In Before European Hegemony (Chapters 1 and 2), Janet L. Abu-Lughod depicts the vast economic, social, and cultural integration of the thirteenth century’s world system. She opposes the common “Eurocentric” view that in the sixteenth century Europe was the first to develop what modern scholars call the modern world system. Abu-Lughod argues that the thirteenth century was a necessary precursor to the world system that we have today. She also confidently asserts that there was no “inherent historical necessity” that pushed the West to eventually dominate the world system or to stop the East from becoming the hegemony. For instance, there were already world- economies developed in different parts of the world before a hegemonic European system prospered in the sixteenth century. Consequently, she focuses on the fact that there was no one hegemonic power in this system, unlike our current world economic system. Furthermore, today there is a large focus on the economic aspect of our world system, but Abu-Lughod emphasizes the cultural growth and development that ensued from these “global” interactions in the thirteenth century. Consequently, she makes it very clear that she believes “no world system is global, in the sense that all parts articulate evenly with one another…” (32). With this statement, she is emphasizing the fact that even today, our advanced world system is not completely global. However, in the thirteenth century when trade spanned from Western Europe to the Far East, the most global network up until that time was formed.

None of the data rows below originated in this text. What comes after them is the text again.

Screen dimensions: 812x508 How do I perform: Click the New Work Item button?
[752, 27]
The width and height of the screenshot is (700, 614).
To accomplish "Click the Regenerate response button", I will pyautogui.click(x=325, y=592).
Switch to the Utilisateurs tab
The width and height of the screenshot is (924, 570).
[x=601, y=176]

For organizational purposes, Abu-Lughod describes the eight, self sufficient, interlinked subsystems involved with the world trade. She then groups them into three circuits; the Far East, the western European, and the Middle Eastern. The first part of the book explains the European subsystem and breaks it down into three important arenas; east-central France, Flanders, and the trading ports on the Italian peninsula, Genoa (34-35). These were the centers for meeting that connected the intricate network of trade. Abu-Lughod also identifies the common traits of the various arenas within the system—the invention of money and credit, mechanisms for pooling capital and distributing risk, and merchant wealth.
I found the readings extremely interesting, especially the discussion of the idea of capitalism throughout the work. At some points it seems as though capitalism was developing; for instance, Abu-Lughod mentions the large amount of luxury items that were being traded and developed. On the other hand, however, at the end of Chapter 2, she mentions that the Flanders and the Italian city states often had a role in regulating commerce and trade. The “state” made laws that aided its own merchants and disadvantaged others. Furthermore, in the Middle East and some parts of the Italian states a feudal system still ensued. One of the only criticisms I have is a lack of firsthand evidence to her conclusions; she has a long list of secondary sources but not much evidential proof. However, Abu-Lughod mentions this problem herself in the introduction.